High Country News reports House Revenue Committee Michael
Madden of Buffalo doesn’t think wind is paying its fair share compared to oil,
gas, and coal.
Rep. Madden says he “can’t see any fundamental
reason to treat one different from another.” The Republican added, “This isn’t my first rodeo
on this type of thing.” However, his rationale leads some to believe it might
just be.
Fundamental differences justify different
treatment. Wind is a renewable energy source that will always be with us.
Fossil fuels are assets that are gone forever once extracted and hauled away.
Second, one is a fossil fuel whose days are
numbered despite the fervent denial of Wyoming pols. Wind gives the state a
chance to reboot and diversify its economy unless Madden and his colleagues
kill the Goose that wants to lay the Golden Egg.

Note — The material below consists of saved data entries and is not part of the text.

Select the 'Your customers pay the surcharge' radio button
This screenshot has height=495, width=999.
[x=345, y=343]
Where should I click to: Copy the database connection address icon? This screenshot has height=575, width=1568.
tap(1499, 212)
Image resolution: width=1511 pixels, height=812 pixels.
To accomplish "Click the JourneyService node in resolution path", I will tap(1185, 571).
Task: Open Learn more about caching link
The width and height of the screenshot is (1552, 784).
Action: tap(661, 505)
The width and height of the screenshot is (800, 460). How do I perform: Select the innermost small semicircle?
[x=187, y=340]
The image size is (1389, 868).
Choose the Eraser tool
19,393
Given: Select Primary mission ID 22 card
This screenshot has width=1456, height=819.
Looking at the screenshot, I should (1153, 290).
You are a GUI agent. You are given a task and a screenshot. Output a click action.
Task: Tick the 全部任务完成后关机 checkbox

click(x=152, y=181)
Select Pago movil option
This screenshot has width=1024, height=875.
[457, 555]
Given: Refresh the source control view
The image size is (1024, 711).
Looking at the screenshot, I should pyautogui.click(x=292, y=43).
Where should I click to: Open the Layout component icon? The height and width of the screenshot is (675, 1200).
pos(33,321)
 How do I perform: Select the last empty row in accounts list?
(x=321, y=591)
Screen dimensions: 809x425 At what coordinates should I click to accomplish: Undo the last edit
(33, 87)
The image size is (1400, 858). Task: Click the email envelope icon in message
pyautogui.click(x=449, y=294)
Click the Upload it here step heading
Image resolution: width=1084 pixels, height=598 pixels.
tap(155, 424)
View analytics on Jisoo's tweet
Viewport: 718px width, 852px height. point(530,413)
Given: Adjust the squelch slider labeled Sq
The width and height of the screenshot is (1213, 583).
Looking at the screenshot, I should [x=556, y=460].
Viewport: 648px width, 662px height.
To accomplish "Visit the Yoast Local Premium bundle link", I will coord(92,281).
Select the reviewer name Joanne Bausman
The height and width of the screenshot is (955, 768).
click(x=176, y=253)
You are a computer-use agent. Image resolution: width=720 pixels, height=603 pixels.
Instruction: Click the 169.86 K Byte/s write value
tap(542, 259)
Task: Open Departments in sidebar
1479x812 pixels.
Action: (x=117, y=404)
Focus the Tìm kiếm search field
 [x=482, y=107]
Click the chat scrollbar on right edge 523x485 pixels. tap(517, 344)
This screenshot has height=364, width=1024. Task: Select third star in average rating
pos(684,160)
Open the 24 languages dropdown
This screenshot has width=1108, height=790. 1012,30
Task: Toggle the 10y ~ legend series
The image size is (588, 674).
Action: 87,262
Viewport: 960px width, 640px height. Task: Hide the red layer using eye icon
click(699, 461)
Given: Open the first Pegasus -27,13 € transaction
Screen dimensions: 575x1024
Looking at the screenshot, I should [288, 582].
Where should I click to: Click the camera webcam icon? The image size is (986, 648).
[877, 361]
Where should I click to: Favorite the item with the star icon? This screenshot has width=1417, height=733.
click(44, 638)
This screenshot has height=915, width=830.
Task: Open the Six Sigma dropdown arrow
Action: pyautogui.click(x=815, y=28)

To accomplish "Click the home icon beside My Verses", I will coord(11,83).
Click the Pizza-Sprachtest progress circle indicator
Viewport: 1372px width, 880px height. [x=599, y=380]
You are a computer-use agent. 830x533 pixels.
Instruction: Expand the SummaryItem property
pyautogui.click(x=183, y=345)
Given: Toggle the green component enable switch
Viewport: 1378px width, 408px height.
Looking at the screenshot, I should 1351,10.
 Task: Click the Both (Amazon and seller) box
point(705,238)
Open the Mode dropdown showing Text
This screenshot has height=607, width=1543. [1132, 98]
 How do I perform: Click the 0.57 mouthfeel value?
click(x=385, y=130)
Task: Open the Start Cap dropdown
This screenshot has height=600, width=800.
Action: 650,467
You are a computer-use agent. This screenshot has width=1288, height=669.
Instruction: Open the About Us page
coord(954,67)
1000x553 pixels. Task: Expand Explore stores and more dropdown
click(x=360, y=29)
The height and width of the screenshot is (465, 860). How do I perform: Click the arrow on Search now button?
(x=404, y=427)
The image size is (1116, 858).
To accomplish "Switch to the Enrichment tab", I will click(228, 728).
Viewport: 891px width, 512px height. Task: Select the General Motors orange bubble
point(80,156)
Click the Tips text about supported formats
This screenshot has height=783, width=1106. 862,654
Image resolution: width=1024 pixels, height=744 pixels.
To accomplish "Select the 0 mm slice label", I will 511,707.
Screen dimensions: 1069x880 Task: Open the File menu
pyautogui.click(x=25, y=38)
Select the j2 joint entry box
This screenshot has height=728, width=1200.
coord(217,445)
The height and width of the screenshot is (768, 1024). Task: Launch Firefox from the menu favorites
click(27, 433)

Third, with additional taxes added to the current
one-of-a-kind tax on Wyoming’s wind, developers can easily find just as much
wind blowing untaxed in any number of other states.
Madden’s
argument leaves those of us who were around the state house when the severance
tax was first enacted shaking our heads. The severance tax was imposed on
fossil fuels because lawmakers knew they were not renewable assets. The mining
companies took them out of the ground and hauled them off to other states where
they made a fortune for others for decades without leaving the state much of
anything.
In the 60s
and 70s, Wyoming decided that if they were going to haul away these valuable
assets the companies should leave behind a few bucks. Many of us believe the
mining companies never paid their fair share despite the size of permanent and
rainy day funds largely attributable to severance taxes and federal royalties.
Taxing a
renewable source like the wind is altogether different. That’s why Wyoming is
the only state doing it. Floating a proposal to tax wind even more has already dampened
plans for further development.
Power
Company of Wyoming, a Denver-based wind developer, has put plans to build 1,000
wind turbines in Carbon County in limbo as a result. That means a loss, not
only in wind tax revenue but also in new, good paying jobs, sales and use
taxes, and the related economic activity the project would generate in one of
the state’s poorest counties.
(I know. I
don’t like the look of those windmills across the horizon. But I like climate
change even less.)
I well
remember the days when coal, uranium, oil and gas company lobbyists threatened
legislators who thought their companies should pay a fair severance tax. They
warned that if we raised their taxes, they’d take their business somewhere else.
We didn’t believe them. They didn’t leave. After all, where were they going to
go that had as much of what they wanted with lower taxes?
Wind is not
the same market.
It’s
nonsense to hope that a tax on wind can or should be raised high enough to
replace revenues lost to weakening fossil fuels markets especially when the
same legislators refuse to tax tobacco and booze fairly and turn down
ten-of-millions by defeating Medicaid expansion.
So, why
impose more taxes on wind? Revenge. At least one legislator feels erroneously
that renewable energy has harmed Wyoming’s coal producers. He’s out to get
even.
State
Sen. Ogden Driskill, a Republican whose gerrymandered district extends to parts
of three northwest Wyoming counties, opposes federal tax subsidies for wind. He
advocates for what he calls “a level playing field” between renewables and
fossil fuels.” Why? “I really don’t believe in the federal subsidy,” he said.
“I feel it has had a detrimental effect on our very competitively priced energy
in Wyoming.”
That
is the attitude that got us where we are. It’s what will keep us there unless
more visionary people win seats in the legislature this fall.